In November, ABC News asked Pence at his Indiana home if he had taken any classified White House documents.
“I didn’t,” Pence replied.
“Well, there would be no reason to have classified documents, particularly if they were in an unprotected area,” Pence continued. “But I will tell you that I think there have to be much better ways to solve that problem than to execute a search warrant on the personal residence of a former president of the United States.”
While Pence’s vice-presidential office generally did a rigorous job while he left office classifying and turning over any classified and unclassified materials covered by the Presidential Records Act, these classified documents appear to have slipped through the process because most of the materials were packaged separately at the vice president’s residence, along with Pence’s personal documents, sources told Trends Wide.
The vice president’s residence at the US Naval Observatory in Washington has a secure facility for handling classified material along with other security, and it would be common for classified documents to be there for the vice president to review.
Some of the boxes were packed at the vice president’s residence, while others arrived from the White House in the waning days of the Trump administration, including last-minute items that didn’t go through the process that the rest of the Pence documents did.
The discovery of classified documents at Pence’s residence marks the third time in recent history that a president or vice president inappropriately possessed classified material after leaving office. Both Biden and Trump are now under investigation by separate special counsel for their handling of classified materials.
Sources familiar with the process say Pence’s discovery of classified documents after the Trump and Biden controversies would suggest a more systemic problem related to classified material and the Presidential Records Act, which requires official House records Blanca are handed over to the National Archives at the end of a Government.
On Friday, the FBI searched Biden’s Wilmington residence for additional classified material, an unprecedented search of the home of a sitting president that turned up six additional items containing classified trademarks. The search was conducted after Biden’s lawyers discovered classified material in Wilmington following the initial discovery of classified documents in Biden’s private office in November.
Biden’s lawyers say they are cooperating fully with the Justice Department, trying to differentiate themselves from the investigation into Trump.
The FBI obtained a search warrant to search Trump’s Mar-a-Lago resort in August. Federal investigators took that action because they believed Trump had not turned over all classified material despite a subpoena and were concerned that the searches at Mar-a-Lago were being moved.
Last week, Pence told Larry Kudlow in an interview with Fox Business that he received the President’s Daily Brief at the vice president’s residence.

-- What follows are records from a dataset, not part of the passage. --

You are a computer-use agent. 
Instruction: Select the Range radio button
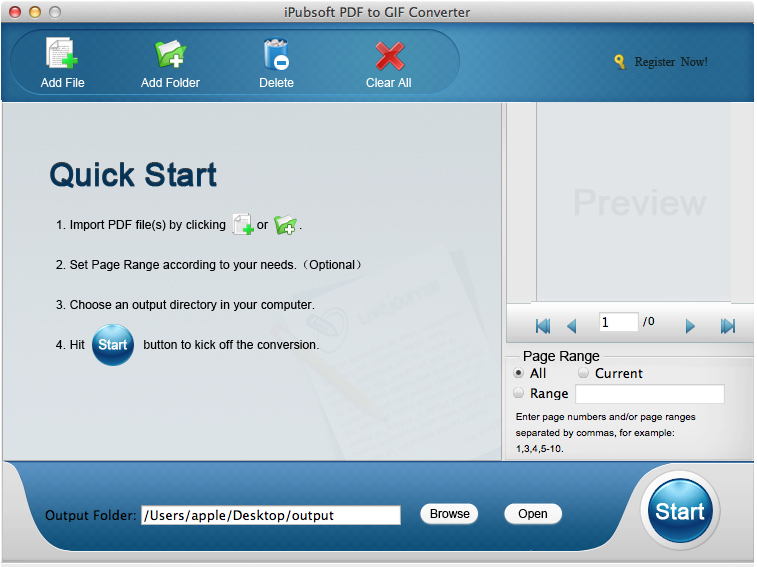[x=518, y=393]
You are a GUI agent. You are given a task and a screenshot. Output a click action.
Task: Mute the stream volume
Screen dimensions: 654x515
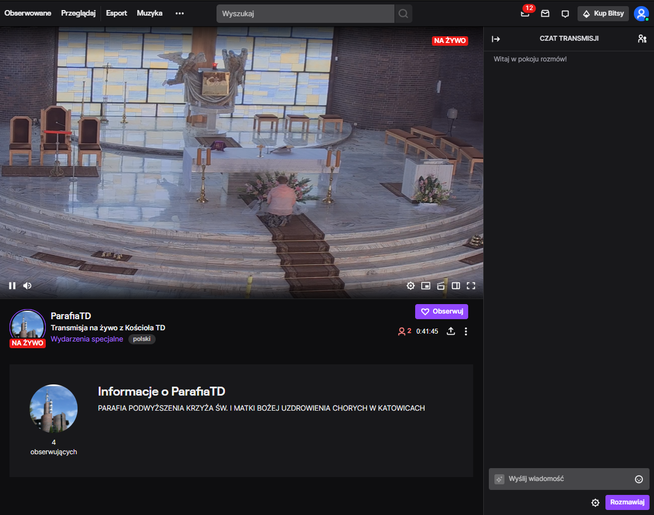click(27, 285)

“I used to get up early. I would go to the safe where my military aide placed these classified materials. He would take them out, go through them,” Pence said. “I would get a presentation on them and then, frankly, most of the time, Larry would just put them back in the file that he had received them in. The military aide would gather and then destroy those classified materials, the same goes for the materials he would receive at the White House.”